▸ **Data for analysis**:
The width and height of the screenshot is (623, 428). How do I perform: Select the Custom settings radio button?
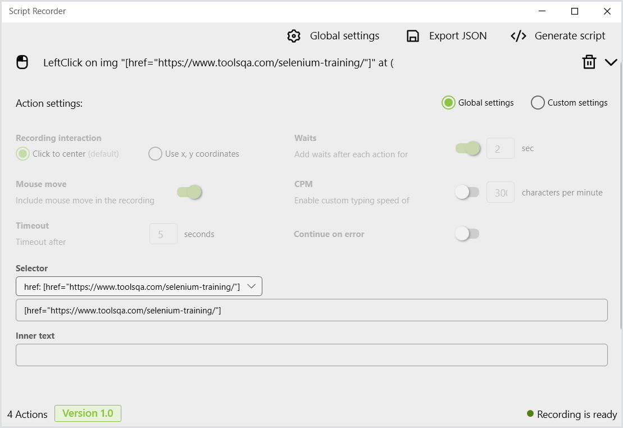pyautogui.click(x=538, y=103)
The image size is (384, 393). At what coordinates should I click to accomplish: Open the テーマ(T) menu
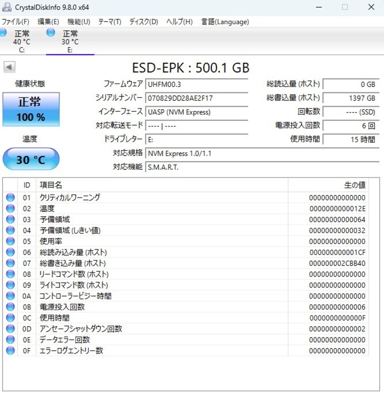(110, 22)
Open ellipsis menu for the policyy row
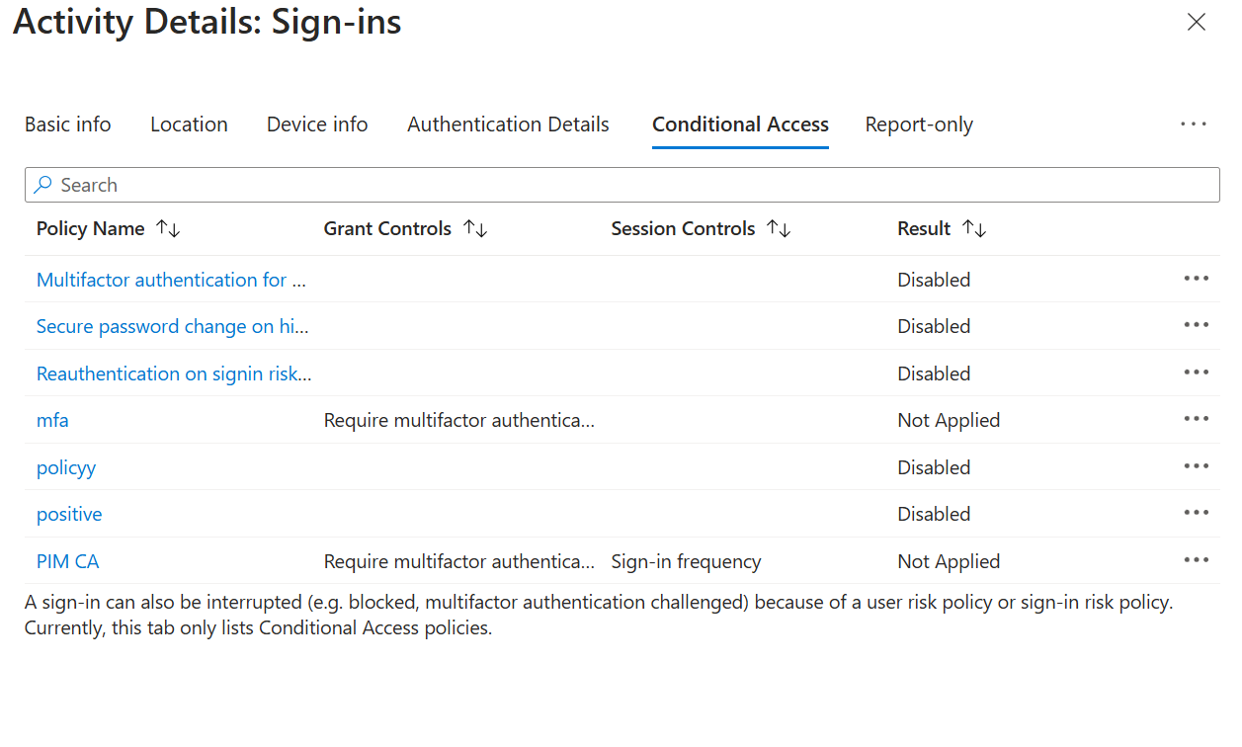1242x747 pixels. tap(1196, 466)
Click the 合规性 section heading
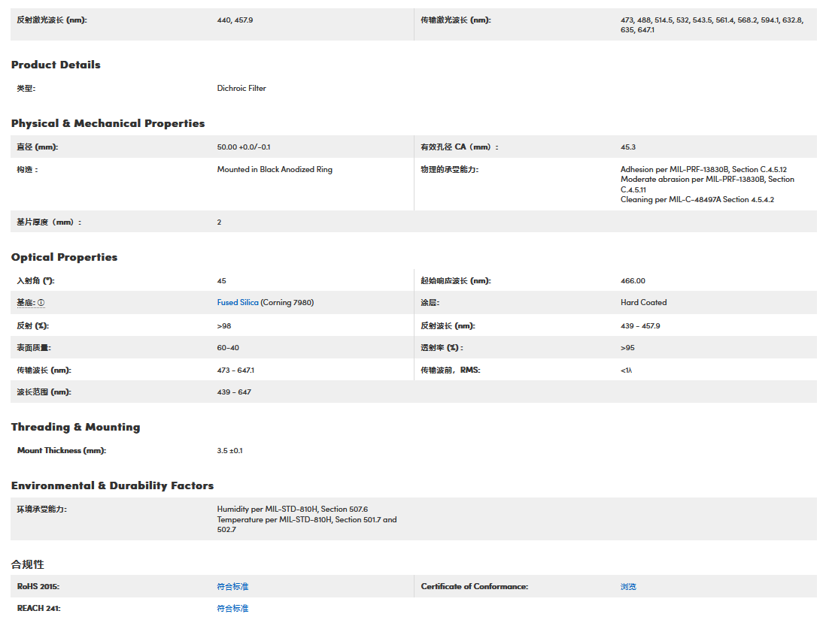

---

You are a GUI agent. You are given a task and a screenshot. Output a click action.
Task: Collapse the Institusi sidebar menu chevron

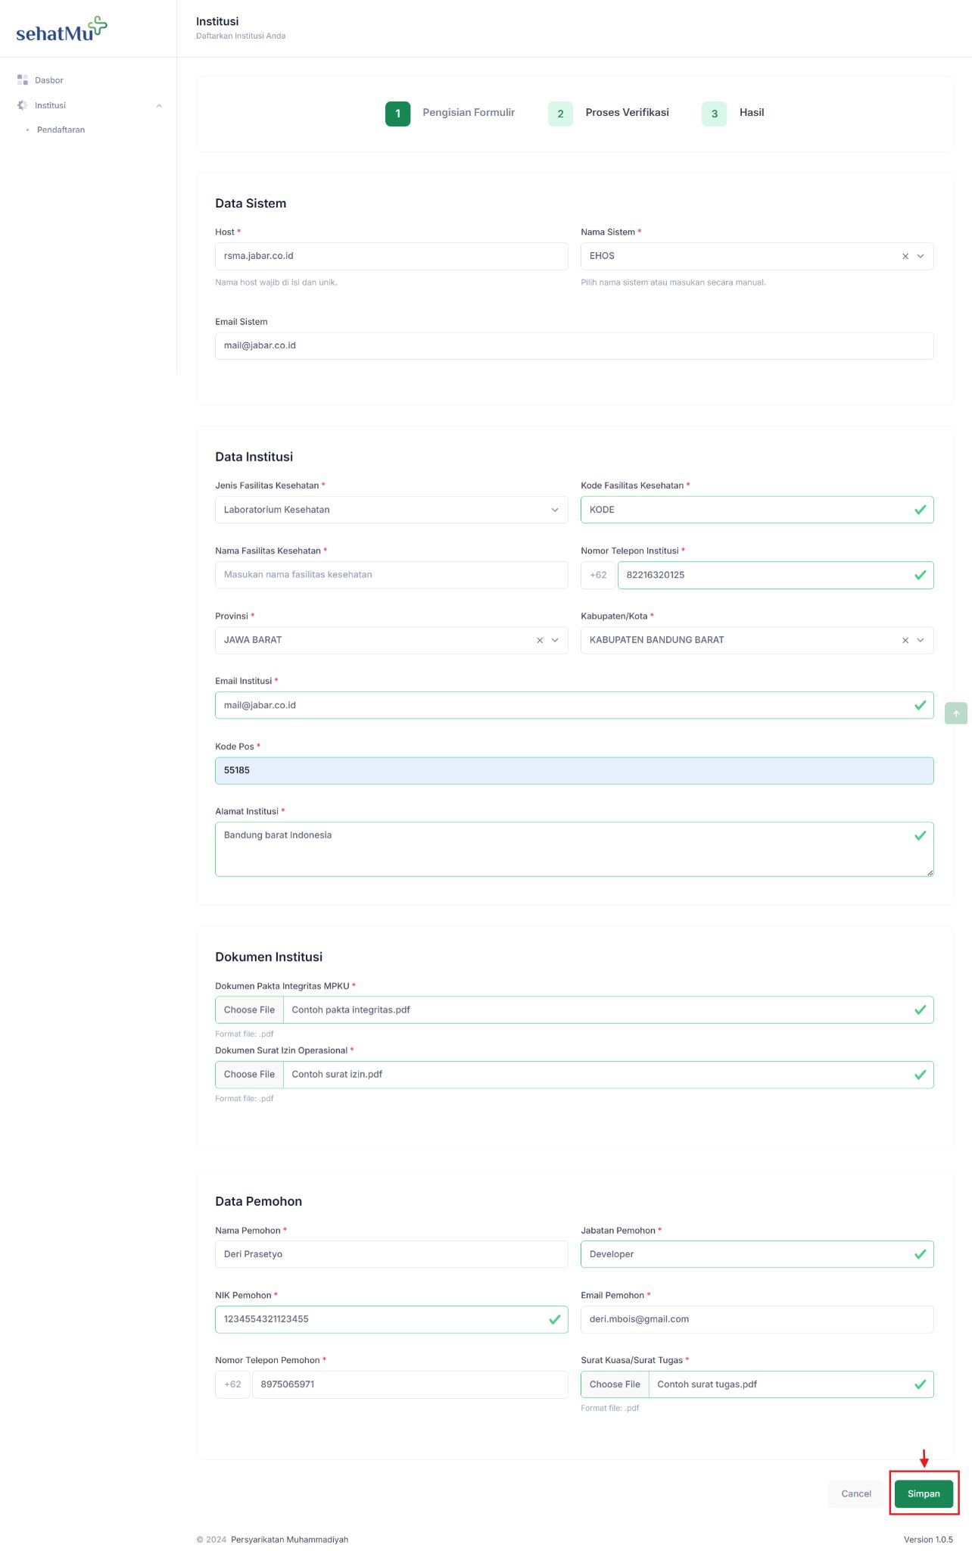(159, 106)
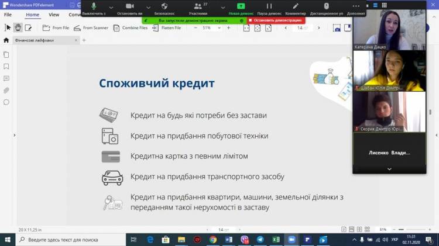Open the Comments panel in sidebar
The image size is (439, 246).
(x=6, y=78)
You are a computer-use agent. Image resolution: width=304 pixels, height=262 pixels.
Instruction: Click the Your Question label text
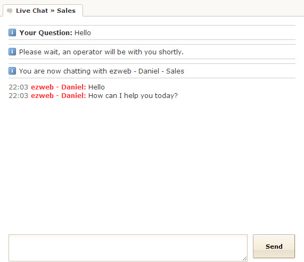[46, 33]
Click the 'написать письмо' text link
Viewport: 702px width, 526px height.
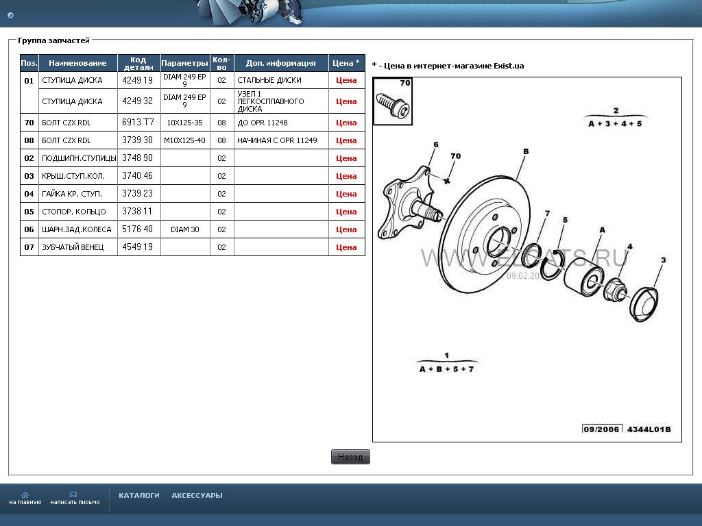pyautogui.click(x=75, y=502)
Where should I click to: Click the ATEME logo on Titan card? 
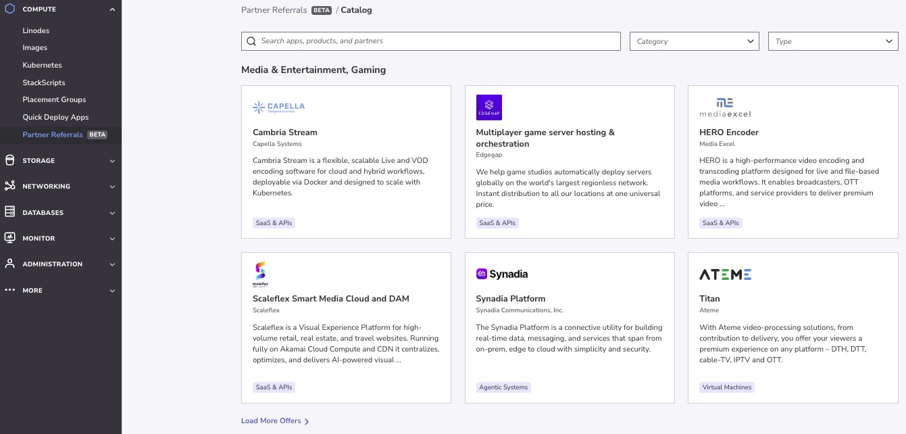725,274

▸ **Task to complete**: From the records above, extract the lines from the one holding "Open ellipsis menu for the policyy row" through the one holding "Click the 合规性 section heading", word for word; omit the pictures.

▸ **Answer for this exercise**:
Open ellipsis menu for the policyy row
1242x747 pixels. tap(1196, 466)
Click the 合规性 section heading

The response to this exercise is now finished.